Kondisi Warga Korban Longsor Lebak Banten 2020 Lalu Sangat Pihatin

  • Whatsapp
banner 468x60

Pewarta : Nurjamin

Koran SINAR PAGI, Kab.Lebak – Ketua Dewan Pimpinan Daerah (DPD) Lembaga Pengawasan Reformasi Indonesia (LPRI) Banten, Usman Hadi mengaku prihatin melihat kondisi warga koban Longsor disertai banjir di Lebak Banten yang terjadi pada Januari 2020 lalu.

Melalui tim investigasinya, Usman menelusuri fakta informasi terkait adanya korban longsor yang masih bertahan hingga 15 bulan ditempat pengungsian.

“Pasca bencana lalu menyisakan derita berkepanjangan dengan tidak adanya perhatian dan kepaśtian dari pemerintah baik pusat mapun daerah,” kata Uman Hadi kepada media ini, Rabu (24/3/2021) sore.

Lebih lanjut dikatakn, dirinya akan terus mencari tahu akar permasalahan yang dinilai tidak berujung secara kelembagaan, karena menurutnya, pihak Pemerintah Daerah Kabupaten Lebak tidak serius menangani nasib korban banjir dan longsor ini.

“Saya akan telusuri kasus ini karena sudah menyangkut Hak Asasi Manusia, saya akan surati pihak terkait dalam menuntaskan penderitaan masyarakat,” tegasnya.
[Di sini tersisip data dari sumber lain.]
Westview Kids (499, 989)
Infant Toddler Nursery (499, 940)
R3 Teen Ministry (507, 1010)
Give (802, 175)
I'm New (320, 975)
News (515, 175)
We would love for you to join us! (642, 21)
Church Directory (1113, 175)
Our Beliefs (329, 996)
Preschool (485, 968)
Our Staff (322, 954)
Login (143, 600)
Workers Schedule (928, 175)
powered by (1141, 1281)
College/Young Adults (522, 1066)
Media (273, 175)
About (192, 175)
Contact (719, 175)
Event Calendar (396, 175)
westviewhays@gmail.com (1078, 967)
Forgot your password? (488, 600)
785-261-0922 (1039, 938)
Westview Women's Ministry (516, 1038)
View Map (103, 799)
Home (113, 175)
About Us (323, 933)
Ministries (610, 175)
Dia meyakini ada miss antara pemerintah pusat dengan daerah dalam kasus ini, sehingga menyebabkan terlantarnya warga korban bencana longsor.

Sementara ini, 300 kepala keluarga yang terdampak bencana seperti dari Kampung Cigobang, Desa Banjarsari, Kec.Gedong kini berada di Hunian Semetara (Huntara) yang berdiri diatas lahan milik sebuah perusahaan.
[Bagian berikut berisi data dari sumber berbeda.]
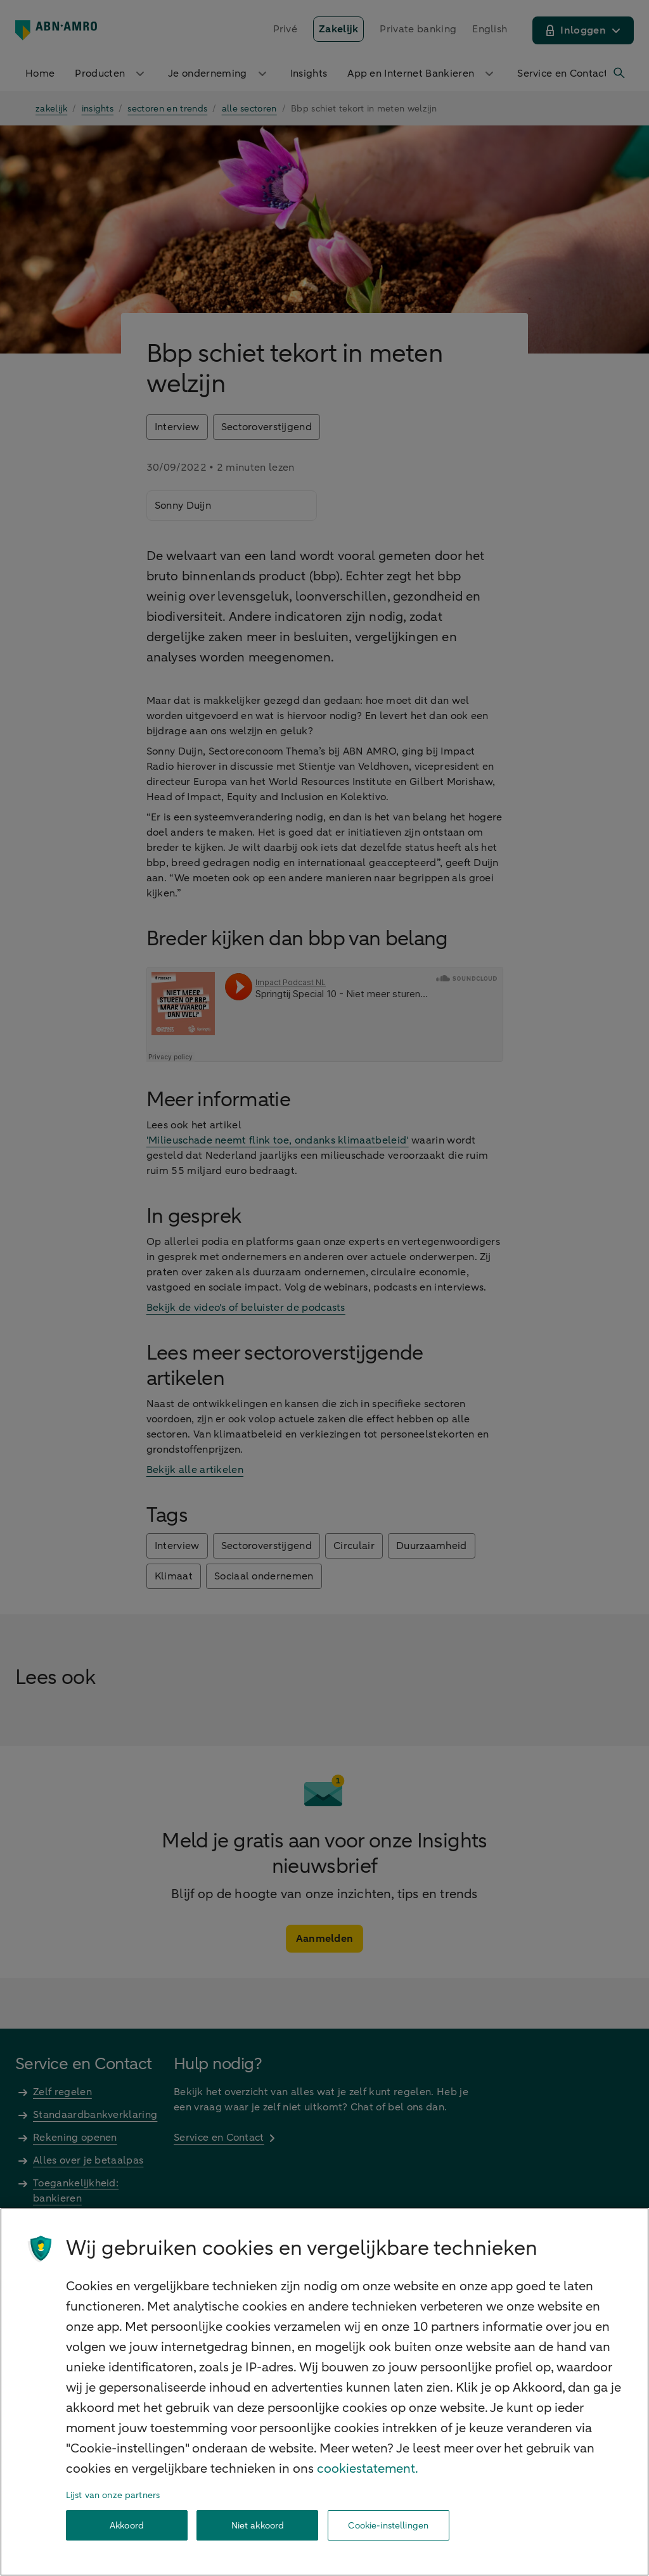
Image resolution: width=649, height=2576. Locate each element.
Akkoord (127, 2526)
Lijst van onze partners (113, 2495)
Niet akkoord (258, 2526)
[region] (324, 2392)
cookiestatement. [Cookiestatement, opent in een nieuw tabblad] (367, 2468)
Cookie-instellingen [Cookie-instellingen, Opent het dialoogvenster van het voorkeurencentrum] (388, 2526)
Longsor yang terjadi pada Tahun 2020 lalu disebabkan itensitas curah hujan yang sangat tinggi, sehingga menyebabkan ratusan rumah warga dari 4 kecamatan, yakni, Kecamatan Lebak Gedong, Kecamatan Cipanas, Kecamatan Sajira dan Kecamatan Kalang Anyer, ambruk, namun dampak dari peristiwa tersebut kerusakan yang sangat parah dirasakan oleh warga Kapung Cigobang.

Salah satu warga Kampung Cigobang yang tempat tinggalnya lenyap dalam peristiwa tersebut, Amsori menuturkan, musibah yang memporakporandakan desanya beberapa waktu lalu masih menyisakan trauma yang mendalam, terlebih lagi dirinya bersama ratusan kepala keluarga lainnya harus tinggal dihunian sementara yang difasilitasi oleh pemerintah daerah.
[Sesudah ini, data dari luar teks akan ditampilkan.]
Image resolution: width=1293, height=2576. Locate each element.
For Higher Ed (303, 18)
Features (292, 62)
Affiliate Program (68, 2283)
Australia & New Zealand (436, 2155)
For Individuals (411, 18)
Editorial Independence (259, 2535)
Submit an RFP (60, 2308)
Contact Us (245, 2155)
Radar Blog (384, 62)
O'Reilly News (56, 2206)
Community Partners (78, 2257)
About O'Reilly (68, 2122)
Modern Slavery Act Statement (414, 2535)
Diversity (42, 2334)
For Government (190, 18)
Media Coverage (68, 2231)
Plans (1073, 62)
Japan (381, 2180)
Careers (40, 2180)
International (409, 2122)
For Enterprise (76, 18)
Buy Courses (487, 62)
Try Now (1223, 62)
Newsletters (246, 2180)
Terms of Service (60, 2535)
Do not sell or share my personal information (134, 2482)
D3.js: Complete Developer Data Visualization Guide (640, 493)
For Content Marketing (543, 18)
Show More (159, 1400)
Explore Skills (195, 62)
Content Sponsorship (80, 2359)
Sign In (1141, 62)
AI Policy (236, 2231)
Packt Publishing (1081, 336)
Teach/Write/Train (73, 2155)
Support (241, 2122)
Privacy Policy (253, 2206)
Ditambahkan, ia bersama ratusan kepala keluarga lainnya menempati Huntara ini sudah 15 bulan, menurutnya dalam kurun waktu 15 bulan menetap di hunian sementara tanpa adanya kejelasan pemerintah baik daerah maupun pusat dalam menangani pasca longsor tersebut jelas mempengaruhi psikologis terhadap warga.

“Kepada pemerintah pusat dan daerah, kami tidak berharap banyak, cuma minta tolong perhatikan nasib kami, mau sampai kapan kami harus menetap di hunian sementara, kami siap direlokasi ketempat yang lebih aman, tentunya sesuai dengan harapan, kami sudah lelah menunggu kepastian, dan perlu kehidupan yang layak,” keluhnya.